__Aim of the exercise__. Scan the records for the string "green" and state how many lines contain it, using the number alone.

__Data for the task__.
* * *

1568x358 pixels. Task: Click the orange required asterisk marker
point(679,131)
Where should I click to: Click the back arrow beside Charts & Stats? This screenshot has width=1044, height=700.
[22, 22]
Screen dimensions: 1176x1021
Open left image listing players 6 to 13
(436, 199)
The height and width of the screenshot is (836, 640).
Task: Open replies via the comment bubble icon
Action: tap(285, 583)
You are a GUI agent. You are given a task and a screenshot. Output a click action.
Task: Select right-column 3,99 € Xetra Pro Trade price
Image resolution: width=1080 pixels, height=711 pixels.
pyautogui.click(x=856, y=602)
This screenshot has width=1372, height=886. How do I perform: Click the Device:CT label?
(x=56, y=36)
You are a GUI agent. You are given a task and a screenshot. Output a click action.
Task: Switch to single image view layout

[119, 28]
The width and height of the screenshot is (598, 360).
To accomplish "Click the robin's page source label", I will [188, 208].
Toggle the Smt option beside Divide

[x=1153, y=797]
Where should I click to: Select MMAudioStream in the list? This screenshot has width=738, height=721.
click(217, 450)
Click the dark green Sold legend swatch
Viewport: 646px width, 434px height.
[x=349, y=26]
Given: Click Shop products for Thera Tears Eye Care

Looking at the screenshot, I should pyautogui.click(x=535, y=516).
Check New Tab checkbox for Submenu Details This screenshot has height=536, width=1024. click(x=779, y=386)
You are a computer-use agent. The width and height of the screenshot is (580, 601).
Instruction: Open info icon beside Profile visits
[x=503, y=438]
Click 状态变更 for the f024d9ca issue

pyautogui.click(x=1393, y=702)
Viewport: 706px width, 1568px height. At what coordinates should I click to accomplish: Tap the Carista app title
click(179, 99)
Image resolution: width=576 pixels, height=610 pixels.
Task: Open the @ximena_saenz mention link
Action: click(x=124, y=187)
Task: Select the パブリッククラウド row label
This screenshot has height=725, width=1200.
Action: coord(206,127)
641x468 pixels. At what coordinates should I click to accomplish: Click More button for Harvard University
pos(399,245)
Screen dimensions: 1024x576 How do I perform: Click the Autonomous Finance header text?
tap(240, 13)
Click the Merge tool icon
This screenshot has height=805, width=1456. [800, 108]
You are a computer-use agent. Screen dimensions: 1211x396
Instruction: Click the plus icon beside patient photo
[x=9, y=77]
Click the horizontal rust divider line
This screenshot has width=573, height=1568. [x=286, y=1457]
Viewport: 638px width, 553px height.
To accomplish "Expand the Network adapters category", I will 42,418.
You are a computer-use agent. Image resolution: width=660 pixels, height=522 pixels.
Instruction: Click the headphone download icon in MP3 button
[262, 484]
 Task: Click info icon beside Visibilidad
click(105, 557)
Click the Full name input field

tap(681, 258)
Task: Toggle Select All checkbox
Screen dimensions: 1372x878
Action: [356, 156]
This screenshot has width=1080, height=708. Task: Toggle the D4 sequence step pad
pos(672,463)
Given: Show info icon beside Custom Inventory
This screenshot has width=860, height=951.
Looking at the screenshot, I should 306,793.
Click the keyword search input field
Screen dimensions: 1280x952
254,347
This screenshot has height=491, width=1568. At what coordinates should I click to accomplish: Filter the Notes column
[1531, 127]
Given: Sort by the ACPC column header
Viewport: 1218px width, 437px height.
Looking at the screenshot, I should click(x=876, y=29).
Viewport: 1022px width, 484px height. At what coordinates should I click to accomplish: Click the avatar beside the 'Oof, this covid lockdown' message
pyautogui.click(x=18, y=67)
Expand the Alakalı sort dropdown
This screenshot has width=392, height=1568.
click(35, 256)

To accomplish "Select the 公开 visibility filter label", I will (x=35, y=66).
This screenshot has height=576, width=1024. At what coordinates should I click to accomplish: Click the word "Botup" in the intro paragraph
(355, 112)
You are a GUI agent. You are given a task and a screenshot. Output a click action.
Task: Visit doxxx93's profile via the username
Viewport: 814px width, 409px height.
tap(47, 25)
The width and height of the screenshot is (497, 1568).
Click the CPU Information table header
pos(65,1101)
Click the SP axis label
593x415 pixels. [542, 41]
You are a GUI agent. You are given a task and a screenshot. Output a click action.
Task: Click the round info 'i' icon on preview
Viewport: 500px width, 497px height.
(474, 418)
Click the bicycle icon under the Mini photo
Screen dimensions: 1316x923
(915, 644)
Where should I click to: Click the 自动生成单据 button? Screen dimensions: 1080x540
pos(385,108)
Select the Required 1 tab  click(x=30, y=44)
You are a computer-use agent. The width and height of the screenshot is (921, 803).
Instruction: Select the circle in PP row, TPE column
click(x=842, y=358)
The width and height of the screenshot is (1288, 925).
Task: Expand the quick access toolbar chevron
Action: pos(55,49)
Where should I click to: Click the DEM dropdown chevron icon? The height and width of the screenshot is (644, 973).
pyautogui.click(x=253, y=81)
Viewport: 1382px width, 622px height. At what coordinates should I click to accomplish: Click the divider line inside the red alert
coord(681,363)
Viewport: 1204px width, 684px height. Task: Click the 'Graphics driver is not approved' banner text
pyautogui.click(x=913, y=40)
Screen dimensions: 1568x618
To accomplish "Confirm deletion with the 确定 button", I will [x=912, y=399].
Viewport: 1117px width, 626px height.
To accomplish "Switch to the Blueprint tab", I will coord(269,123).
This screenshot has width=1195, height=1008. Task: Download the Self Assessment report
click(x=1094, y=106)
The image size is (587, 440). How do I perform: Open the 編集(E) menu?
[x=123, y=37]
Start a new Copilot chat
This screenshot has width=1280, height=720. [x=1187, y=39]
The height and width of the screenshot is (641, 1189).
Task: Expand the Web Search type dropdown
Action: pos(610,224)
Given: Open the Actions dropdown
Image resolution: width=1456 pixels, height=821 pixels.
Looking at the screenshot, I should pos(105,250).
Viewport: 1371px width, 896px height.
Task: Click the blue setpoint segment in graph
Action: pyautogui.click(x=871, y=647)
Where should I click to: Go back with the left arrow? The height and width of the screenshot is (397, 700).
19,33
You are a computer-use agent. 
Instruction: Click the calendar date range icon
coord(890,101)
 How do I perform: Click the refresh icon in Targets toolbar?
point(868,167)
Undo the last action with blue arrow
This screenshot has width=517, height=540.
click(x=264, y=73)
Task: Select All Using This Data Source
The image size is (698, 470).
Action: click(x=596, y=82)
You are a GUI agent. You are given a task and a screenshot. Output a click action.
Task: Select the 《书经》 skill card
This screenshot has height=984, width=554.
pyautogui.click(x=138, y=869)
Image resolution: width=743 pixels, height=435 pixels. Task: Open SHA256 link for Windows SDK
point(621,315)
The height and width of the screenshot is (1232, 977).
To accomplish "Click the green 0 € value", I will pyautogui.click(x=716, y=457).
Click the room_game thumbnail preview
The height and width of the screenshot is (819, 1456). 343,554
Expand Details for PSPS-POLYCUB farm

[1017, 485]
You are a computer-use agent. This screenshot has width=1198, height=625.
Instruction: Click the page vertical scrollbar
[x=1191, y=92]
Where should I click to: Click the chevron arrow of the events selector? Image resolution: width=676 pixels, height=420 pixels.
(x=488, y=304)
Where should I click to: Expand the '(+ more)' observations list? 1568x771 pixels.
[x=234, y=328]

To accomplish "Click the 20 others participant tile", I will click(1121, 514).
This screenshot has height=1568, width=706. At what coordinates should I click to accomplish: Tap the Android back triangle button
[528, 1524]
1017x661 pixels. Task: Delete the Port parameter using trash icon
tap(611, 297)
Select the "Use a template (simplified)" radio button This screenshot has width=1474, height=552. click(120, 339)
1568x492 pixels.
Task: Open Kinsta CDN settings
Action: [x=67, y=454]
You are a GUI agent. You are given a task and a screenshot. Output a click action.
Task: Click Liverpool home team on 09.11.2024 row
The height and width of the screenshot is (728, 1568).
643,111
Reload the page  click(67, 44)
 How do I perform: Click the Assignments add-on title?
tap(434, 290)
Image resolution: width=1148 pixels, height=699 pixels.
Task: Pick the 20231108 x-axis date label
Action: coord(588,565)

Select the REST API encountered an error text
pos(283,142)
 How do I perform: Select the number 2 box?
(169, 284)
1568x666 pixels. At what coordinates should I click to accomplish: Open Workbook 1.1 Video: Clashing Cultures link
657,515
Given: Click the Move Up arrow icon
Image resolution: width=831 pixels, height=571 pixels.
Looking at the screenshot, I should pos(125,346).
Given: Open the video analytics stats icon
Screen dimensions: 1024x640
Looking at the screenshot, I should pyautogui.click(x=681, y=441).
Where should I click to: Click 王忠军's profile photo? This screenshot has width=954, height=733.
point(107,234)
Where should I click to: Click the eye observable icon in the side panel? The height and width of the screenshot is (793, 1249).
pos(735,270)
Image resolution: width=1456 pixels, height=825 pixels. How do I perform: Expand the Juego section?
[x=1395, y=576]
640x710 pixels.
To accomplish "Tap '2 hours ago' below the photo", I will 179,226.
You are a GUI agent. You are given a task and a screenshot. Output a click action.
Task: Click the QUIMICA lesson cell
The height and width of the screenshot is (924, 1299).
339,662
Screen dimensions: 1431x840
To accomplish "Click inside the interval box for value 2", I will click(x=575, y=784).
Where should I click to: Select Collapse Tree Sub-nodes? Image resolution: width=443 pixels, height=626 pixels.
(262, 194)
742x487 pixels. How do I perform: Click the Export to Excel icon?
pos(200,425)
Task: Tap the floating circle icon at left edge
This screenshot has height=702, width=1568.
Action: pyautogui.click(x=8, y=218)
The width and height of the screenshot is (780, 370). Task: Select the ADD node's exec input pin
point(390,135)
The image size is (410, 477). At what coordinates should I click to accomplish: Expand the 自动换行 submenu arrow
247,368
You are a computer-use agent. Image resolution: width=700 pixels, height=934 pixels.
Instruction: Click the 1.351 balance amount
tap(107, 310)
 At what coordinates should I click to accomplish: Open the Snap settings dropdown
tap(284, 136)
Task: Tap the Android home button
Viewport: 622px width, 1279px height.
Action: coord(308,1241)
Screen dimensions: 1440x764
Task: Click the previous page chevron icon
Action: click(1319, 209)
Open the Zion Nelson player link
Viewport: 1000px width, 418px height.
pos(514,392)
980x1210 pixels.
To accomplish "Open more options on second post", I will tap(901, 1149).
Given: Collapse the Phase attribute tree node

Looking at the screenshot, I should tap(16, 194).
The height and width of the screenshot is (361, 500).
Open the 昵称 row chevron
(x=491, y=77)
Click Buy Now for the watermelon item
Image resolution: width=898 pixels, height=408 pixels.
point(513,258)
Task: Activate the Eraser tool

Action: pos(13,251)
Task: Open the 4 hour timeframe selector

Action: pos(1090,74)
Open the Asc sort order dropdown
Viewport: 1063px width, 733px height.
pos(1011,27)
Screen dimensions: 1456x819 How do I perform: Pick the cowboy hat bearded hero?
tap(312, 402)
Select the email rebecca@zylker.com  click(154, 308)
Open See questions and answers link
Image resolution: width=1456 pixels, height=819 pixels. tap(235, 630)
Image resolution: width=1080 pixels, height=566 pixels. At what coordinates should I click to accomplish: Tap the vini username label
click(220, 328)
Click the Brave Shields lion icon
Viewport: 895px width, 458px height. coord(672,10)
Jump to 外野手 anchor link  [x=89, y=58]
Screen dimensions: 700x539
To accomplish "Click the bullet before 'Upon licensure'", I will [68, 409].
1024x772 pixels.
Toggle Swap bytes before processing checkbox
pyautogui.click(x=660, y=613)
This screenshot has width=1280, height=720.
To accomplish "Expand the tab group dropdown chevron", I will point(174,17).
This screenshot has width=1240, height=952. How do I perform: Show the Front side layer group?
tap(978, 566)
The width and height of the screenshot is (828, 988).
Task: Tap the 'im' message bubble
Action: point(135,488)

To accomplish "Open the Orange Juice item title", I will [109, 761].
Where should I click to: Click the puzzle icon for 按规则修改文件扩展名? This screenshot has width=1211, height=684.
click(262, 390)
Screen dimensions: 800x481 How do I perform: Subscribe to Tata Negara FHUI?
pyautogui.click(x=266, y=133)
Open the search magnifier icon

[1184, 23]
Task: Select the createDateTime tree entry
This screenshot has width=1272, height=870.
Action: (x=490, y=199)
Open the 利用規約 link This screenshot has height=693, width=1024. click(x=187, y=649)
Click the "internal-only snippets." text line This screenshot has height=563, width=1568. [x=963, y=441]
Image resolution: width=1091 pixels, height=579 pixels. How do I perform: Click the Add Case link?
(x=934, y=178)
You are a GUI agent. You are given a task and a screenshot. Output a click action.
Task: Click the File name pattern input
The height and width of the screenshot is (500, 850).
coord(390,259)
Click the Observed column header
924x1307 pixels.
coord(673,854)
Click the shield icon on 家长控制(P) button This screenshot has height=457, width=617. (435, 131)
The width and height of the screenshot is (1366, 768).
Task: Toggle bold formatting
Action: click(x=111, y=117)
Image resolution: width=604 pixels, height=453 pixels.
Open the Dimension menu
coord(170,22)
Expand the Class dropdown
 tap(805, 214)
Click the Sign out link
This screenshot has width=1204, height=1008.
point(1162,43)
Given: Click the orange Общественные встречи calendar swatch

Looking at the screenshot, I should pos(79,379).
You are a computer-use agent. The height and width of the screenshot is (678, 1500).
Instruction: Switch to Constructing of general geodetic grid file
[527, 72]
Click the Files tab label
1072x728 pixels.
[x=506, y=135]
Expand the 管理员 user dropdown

* * *

__Written response__. 2